Before you say that this is just how it is for experienced contractors in banking now, I’d like to say that it’s not. It’s because I’m a woman and I have had a baby., I know this because the day I put my CV out there I received four calls from agents. The next day I received three more. They were all interested until I mentioned I’d been on maternity leave.
This is how a typical conversation went:
Agent: “Hi, I’ve seen your profile and I think you’d be a great fit for a role I’m working on.”
Me: “Great, tell me more”
Agent: Goes on to tell me more about the role and to gauge my interest. There’s a short discussion on my rate expectation and they ask for a full CV.
Me: “I’ll send that across to you shortly.”
Agent: “So, how soon can you leave your current contract?”
Me: “I’m available now – I’m just finishing up on maternity leave.”
Agent: “Oh, you’re on maternity leave…”
We’d finish on the phone and in most cases, the promised right to represent email would never come through. When it did, there would be complications like the rate suddenly being much lower than expected, or an obscure requirement cropping up. The first time it happened, I thought nothing of it, but the more it happened, the more I started wondering. Was it because I’d been on maternity leave?
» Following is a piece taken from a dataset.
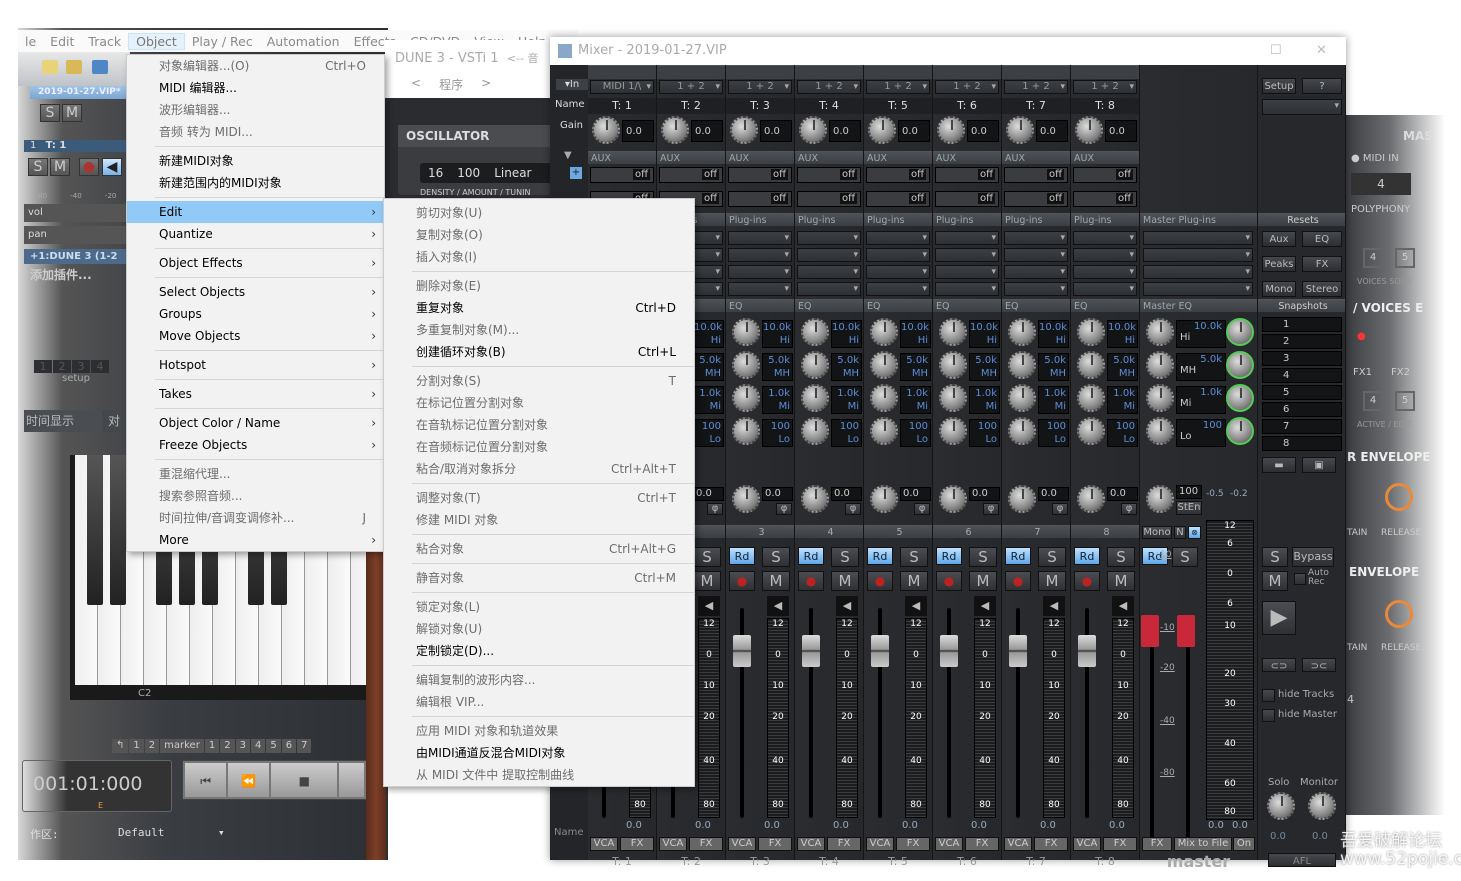 This screenshot has width=1461, height=881. What do you see at coordinates (1405, 258) in the screenshot?
I see `voice-solo-5: 5` at bounding box center [1405, 258].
Personally, I think it was. On one occasion, for example, I was called three consecutive times early in the morning for a role a recruiter insisted I was a “perfect match” for. When I mentioned that I’d been on maternity leave, he said “Oh right,” and then, “Unfortunately this is a full time position.”…I told him that was great as I wasn’t looking for a part time role. Nothing else came of it.
I’m not the only one. I know of other female contractors who’ve had similar experiences. One suggested it’s best to use personal contacts when you come back from mat leave because recruiters are so unhelpful. Another advised emailing recruiters and saying, “Are you considering candidate who have been or are on maternity leave”. Even if nothing comes of the role, maybe it will force the recruiter to question their prejudices and to see the candidate, not the maternity leave.
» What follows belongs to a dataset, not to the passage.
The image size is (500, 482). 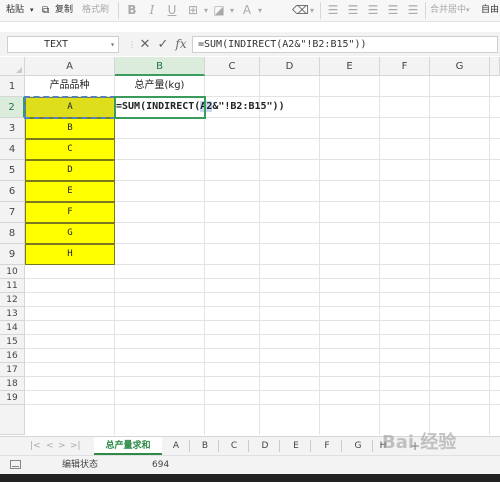 I want to click on row-header-4: 4, so click(x=12, y=150).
In truth, I don’t think the problem is just the maternity (although this is certainly a lot of it) – it’s also the leave. I’ve also been told that because I’ve been “off” for a year, I should consider myself lucky to have any job at all.
There are plenty of laws to protect women, but they only apply to full time employees. When you’re a contractor in banking, it’s still the Wild West.
So I want to set the record straight. Women who have children don’t all want to work part time hours, or have special treatment. We won’t come to work with baby sick in our hair. Most of us who have taken time out, through choice or necessity, develop a set of skills that are priceless in a traditional workplace. Time management, crisis management, staying calm under pressure. You take the wins when you get them and make the best of everything else.
And when the time is right, a real desire to get back to the world of work means that parents, especially in my experience women, who have been on maternity leave, want to return to work and prove that they are as good or even better at their jobs than ever before. Give us chance. If not, you’re losing out.
Susan Montag is the pseudonym of a contractor who is looking for a job with a bank in London.